→ **EXERCISE DESCRIPTION**: Return every line in the entries below where the word "agent" shows up.

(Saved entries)
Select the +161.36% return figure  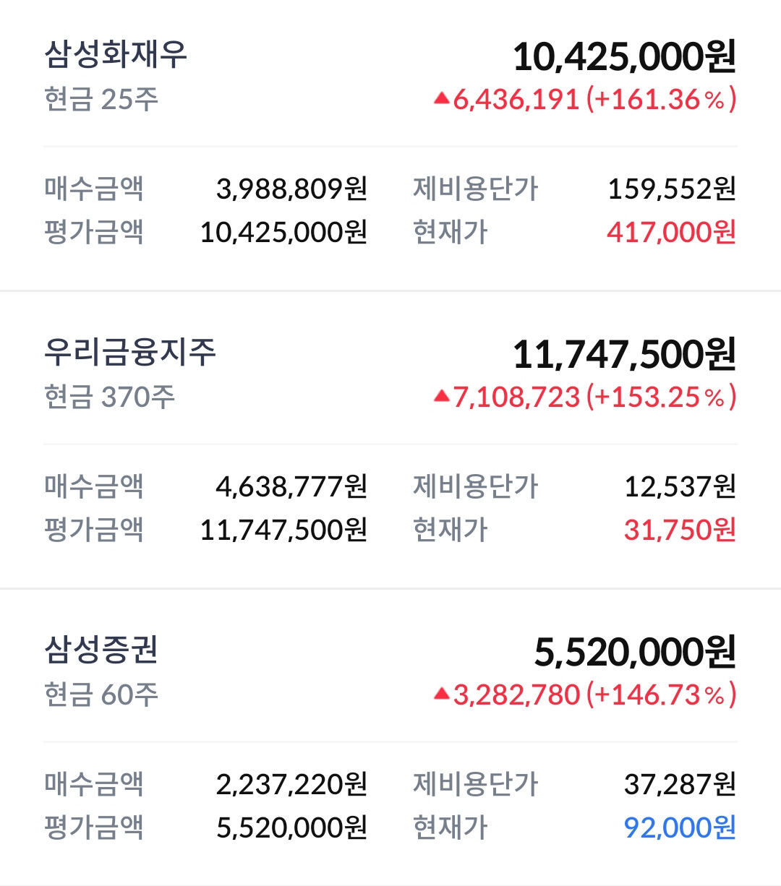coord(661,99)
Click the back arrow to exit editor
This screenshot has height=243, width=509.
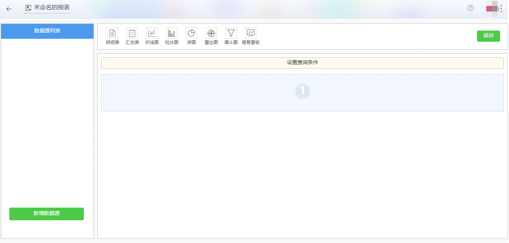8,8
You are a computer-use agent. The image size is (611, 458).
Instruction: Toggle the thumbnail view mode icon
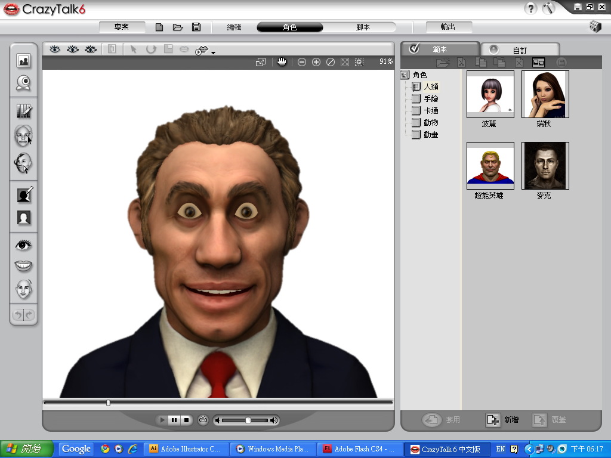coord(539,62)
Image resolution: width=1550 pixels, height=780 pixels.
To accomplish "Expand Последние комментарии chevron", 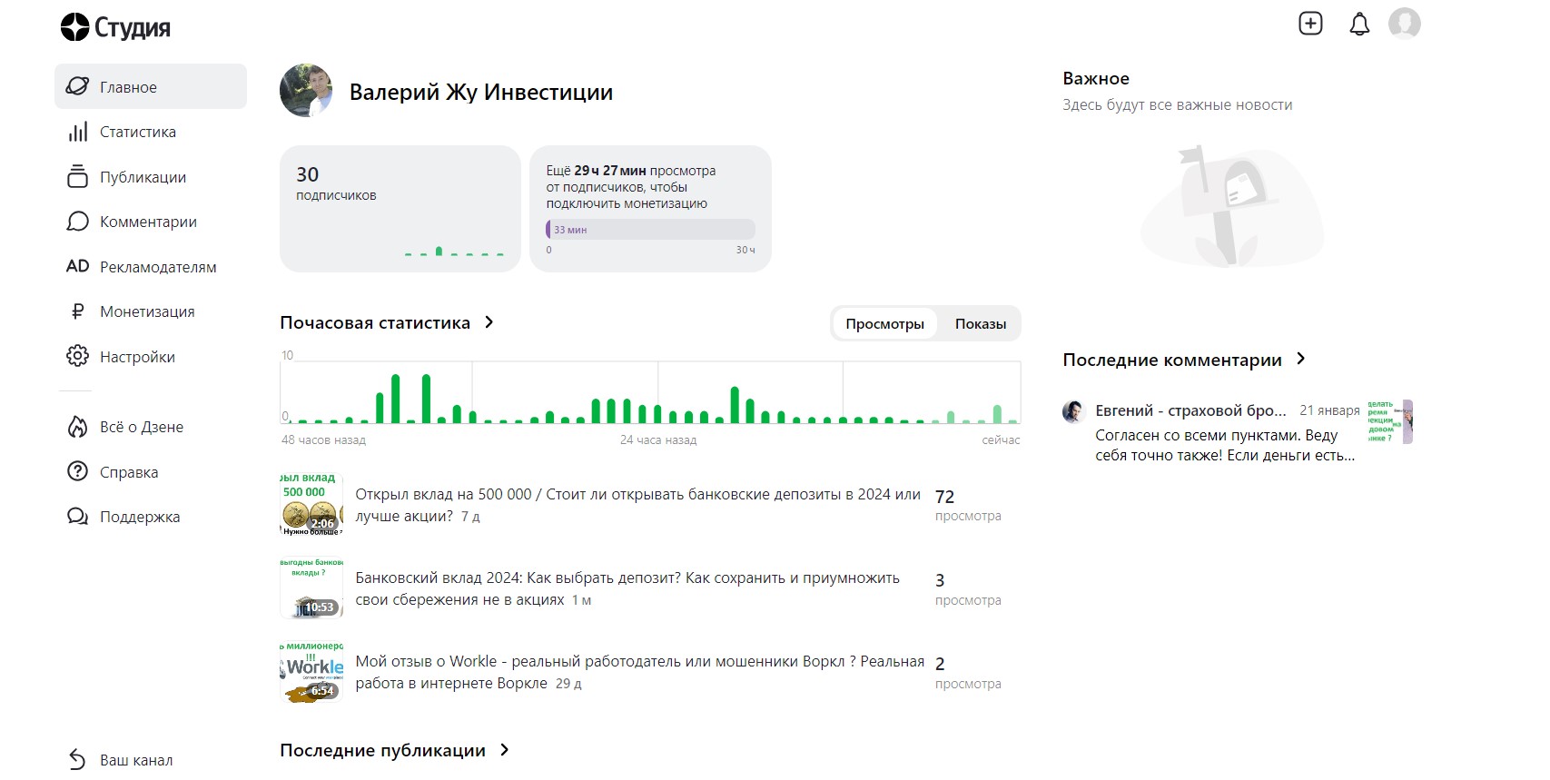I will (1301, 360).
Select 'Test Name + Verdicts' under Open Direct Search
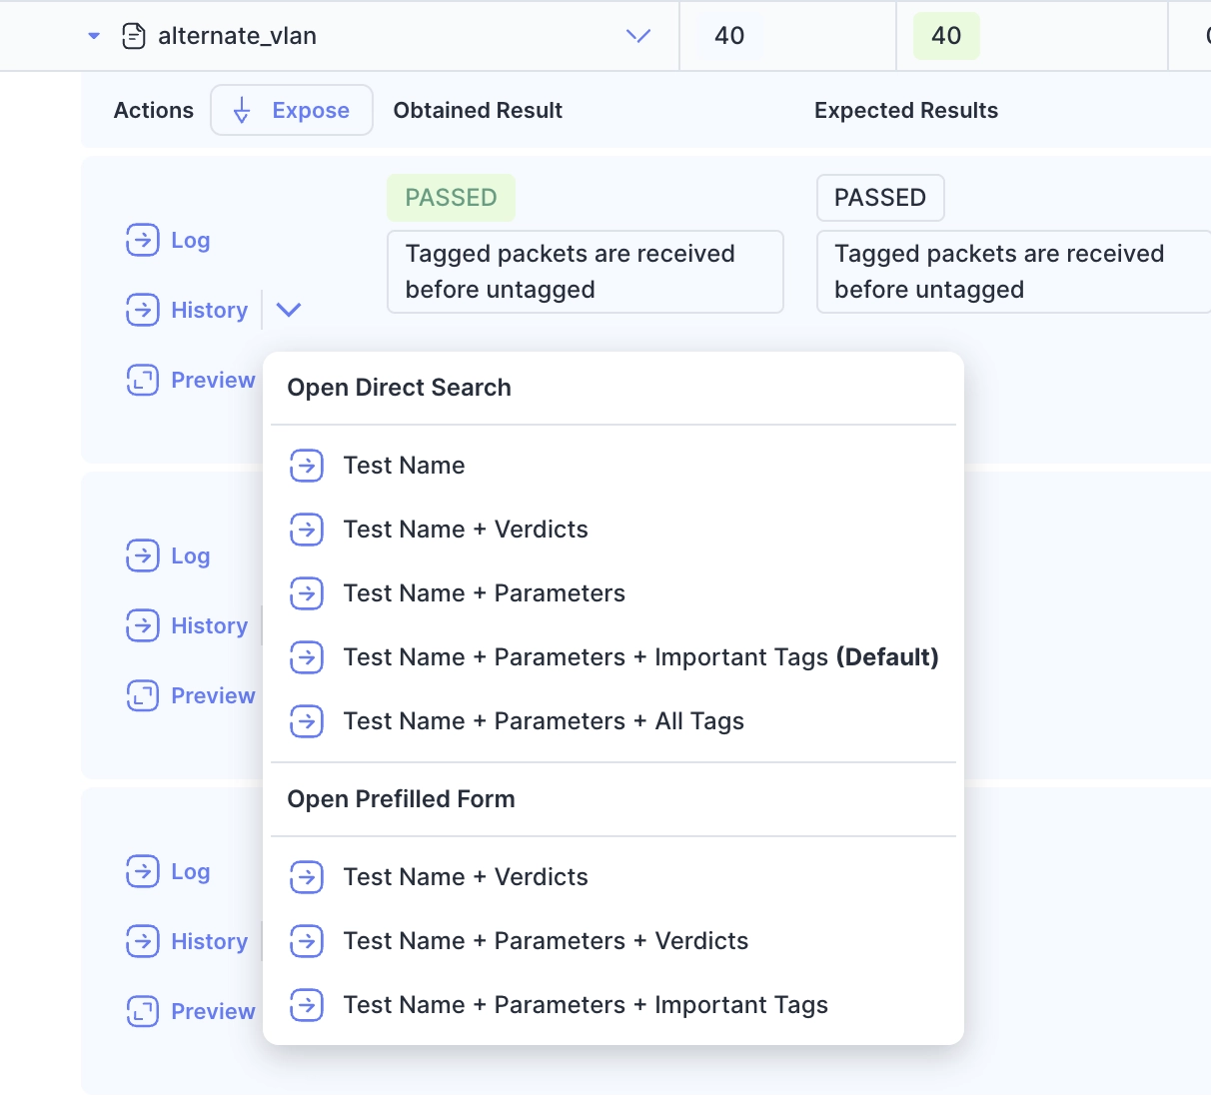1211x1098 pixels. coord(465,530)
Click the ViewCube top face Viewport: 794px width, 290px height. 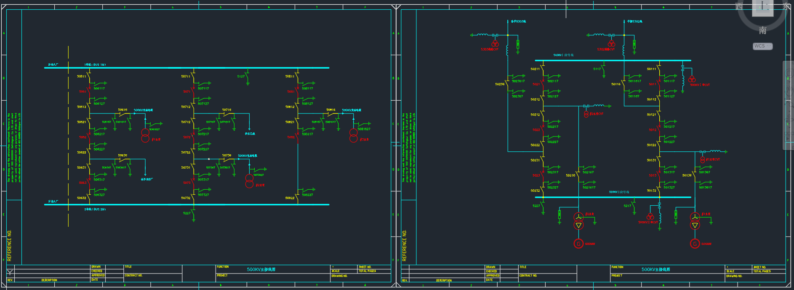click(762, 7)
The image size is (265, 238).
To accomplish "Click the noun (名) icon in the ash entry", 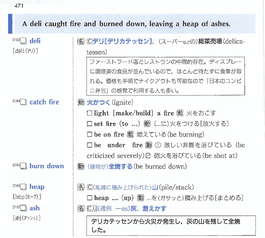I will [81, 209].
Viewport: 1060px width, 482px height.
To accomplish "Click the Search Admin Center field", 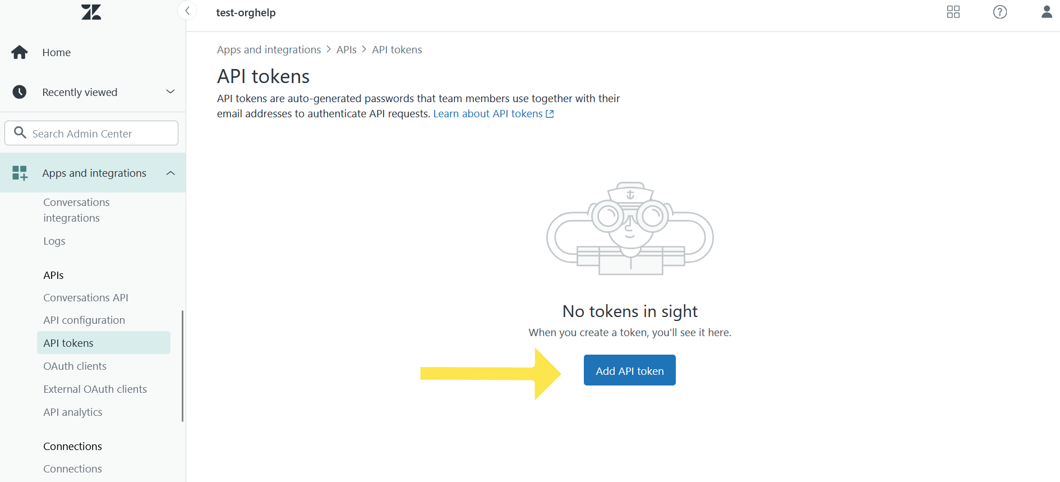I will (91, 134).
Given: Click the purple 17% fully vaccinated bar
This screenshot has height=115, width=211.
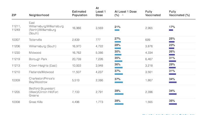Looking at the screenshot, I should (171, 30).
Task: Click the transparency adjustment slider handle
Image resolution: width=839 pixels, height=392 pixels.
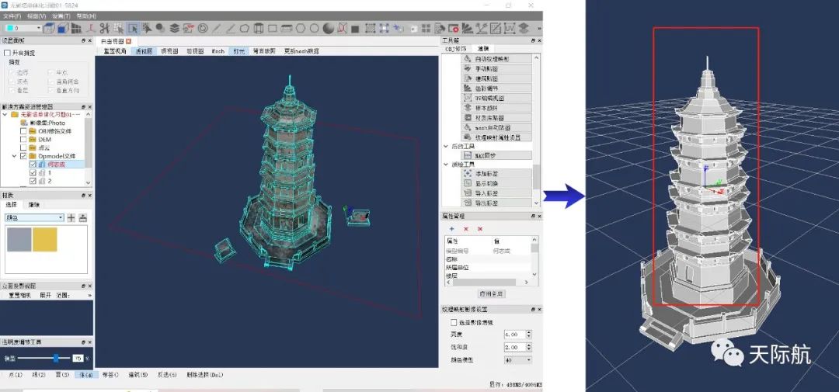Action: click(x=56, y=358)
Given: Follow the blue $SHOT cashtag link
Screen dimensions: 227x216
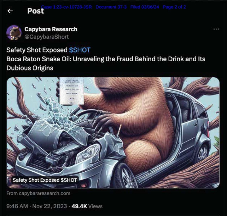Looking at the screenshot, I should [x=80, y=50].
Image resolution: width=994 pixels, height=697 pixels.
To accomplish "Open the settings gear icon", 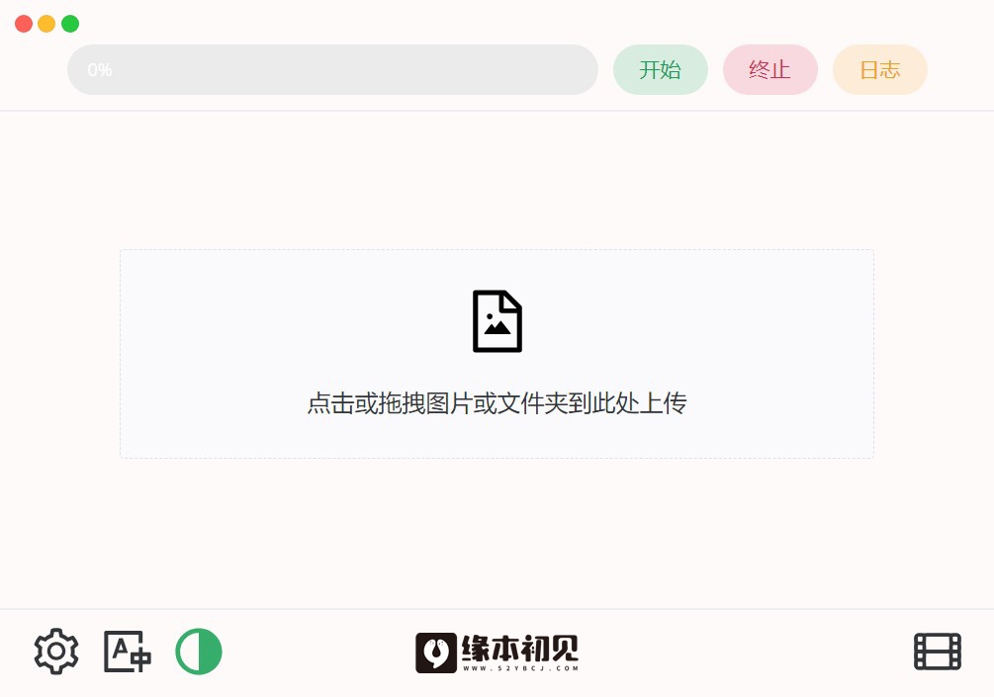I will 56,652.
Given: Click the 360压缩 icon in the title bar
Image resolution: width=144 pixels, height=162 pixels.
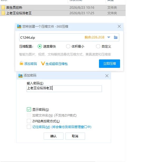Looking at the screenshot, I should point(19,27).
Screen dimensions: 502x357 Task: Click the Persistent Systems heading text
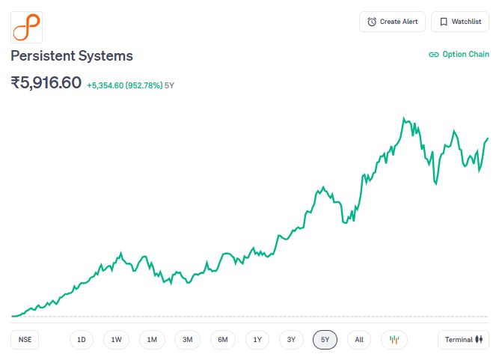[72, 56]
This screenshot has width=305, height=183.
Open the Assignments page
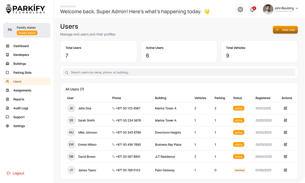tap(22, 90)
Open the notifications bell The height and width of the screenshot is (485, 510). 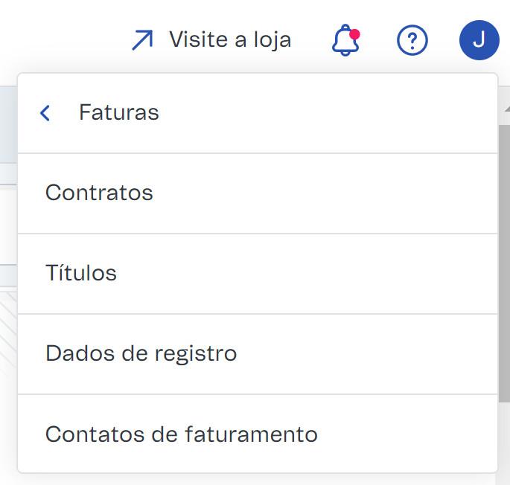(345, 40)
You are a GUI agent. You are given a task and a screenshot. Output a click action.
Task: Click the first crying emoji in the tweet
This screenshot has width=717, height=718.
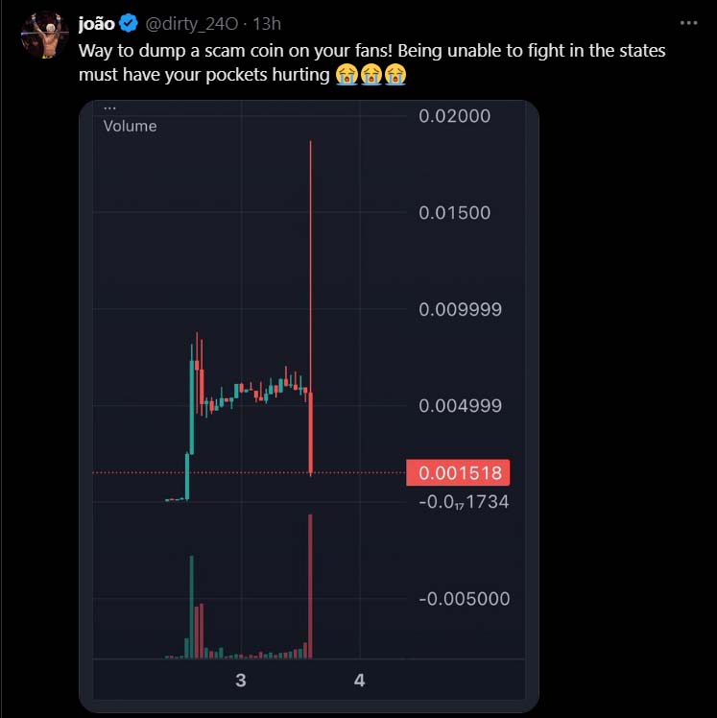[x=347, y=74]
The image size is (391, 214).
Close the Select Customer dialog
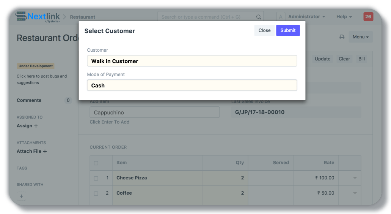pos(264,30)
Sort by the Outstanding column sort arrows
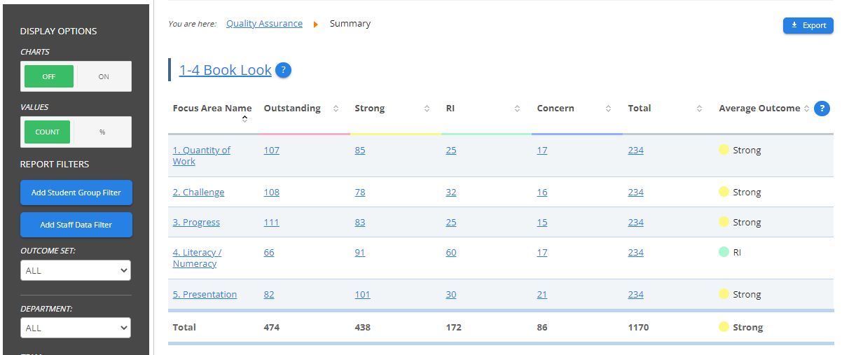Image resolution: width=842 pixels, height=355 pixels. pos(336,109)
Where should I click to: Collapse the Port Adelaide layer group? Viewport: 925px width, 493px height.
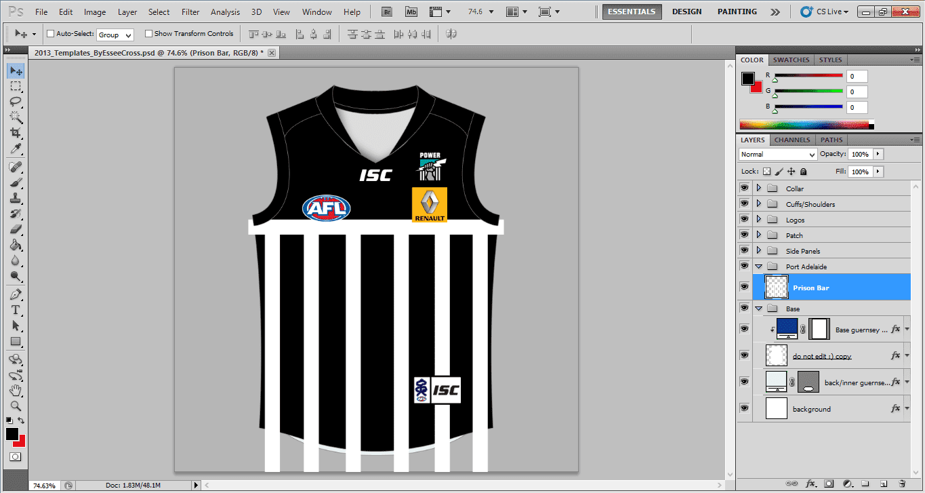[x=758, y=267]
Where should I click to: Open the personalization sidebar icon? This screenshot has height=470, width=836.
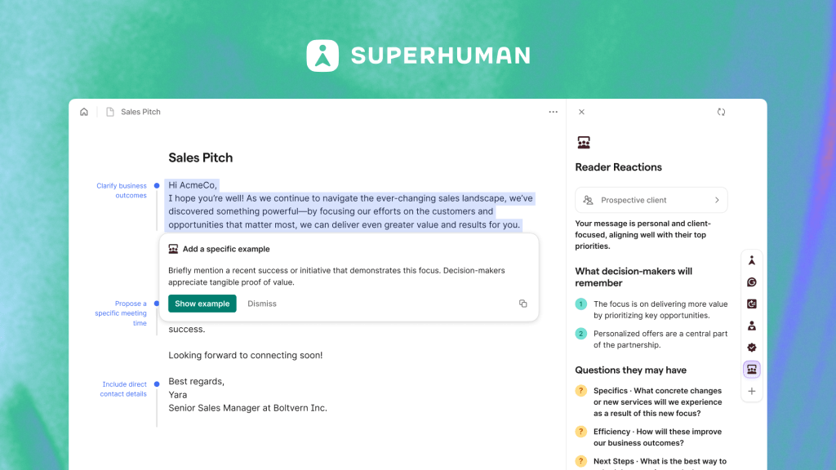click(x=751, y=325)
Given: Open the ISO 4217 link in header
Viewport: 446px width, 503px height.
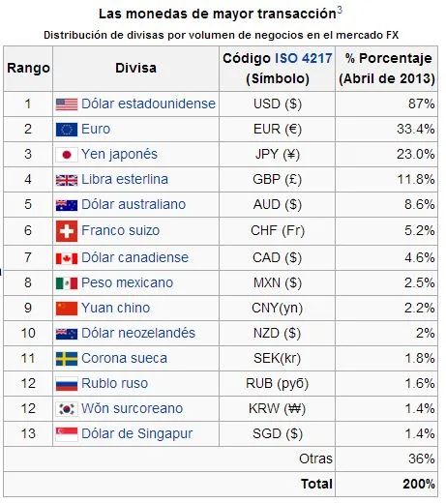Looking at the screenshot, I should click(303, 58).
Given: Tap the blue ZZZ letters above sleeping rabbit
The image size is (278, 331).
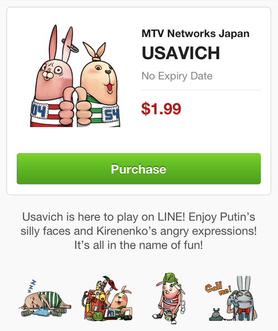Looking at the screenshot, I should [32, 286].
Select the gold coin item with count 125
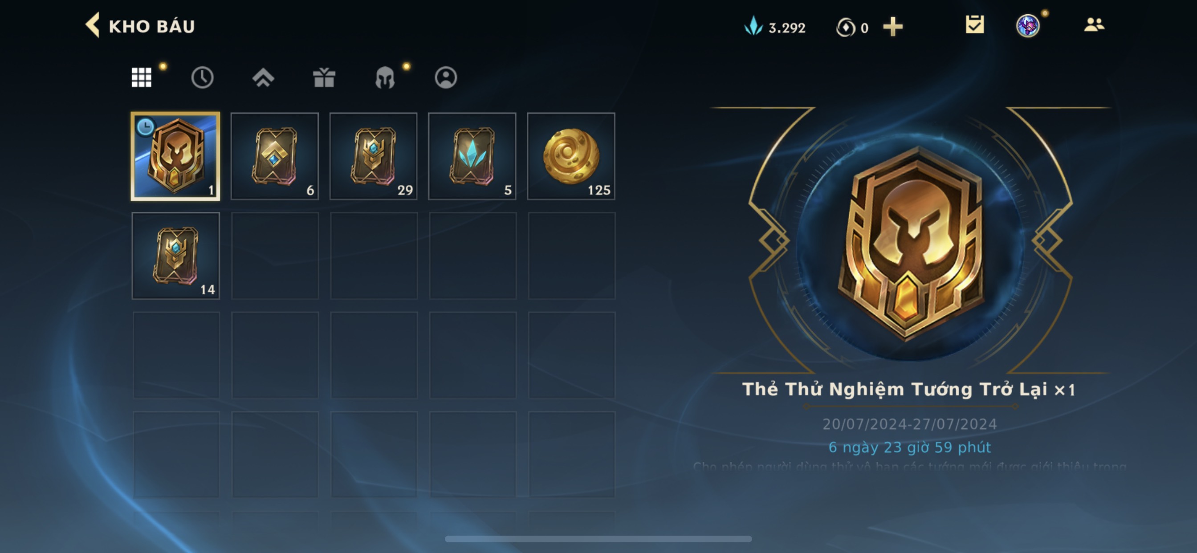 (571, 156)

→ **OUTPUT FOR THIS EXERCISE**:
You are a computer-use agent. The image size is (611, 458).
You are a GUI agent. You are given a task and a screenshot. Output a click action.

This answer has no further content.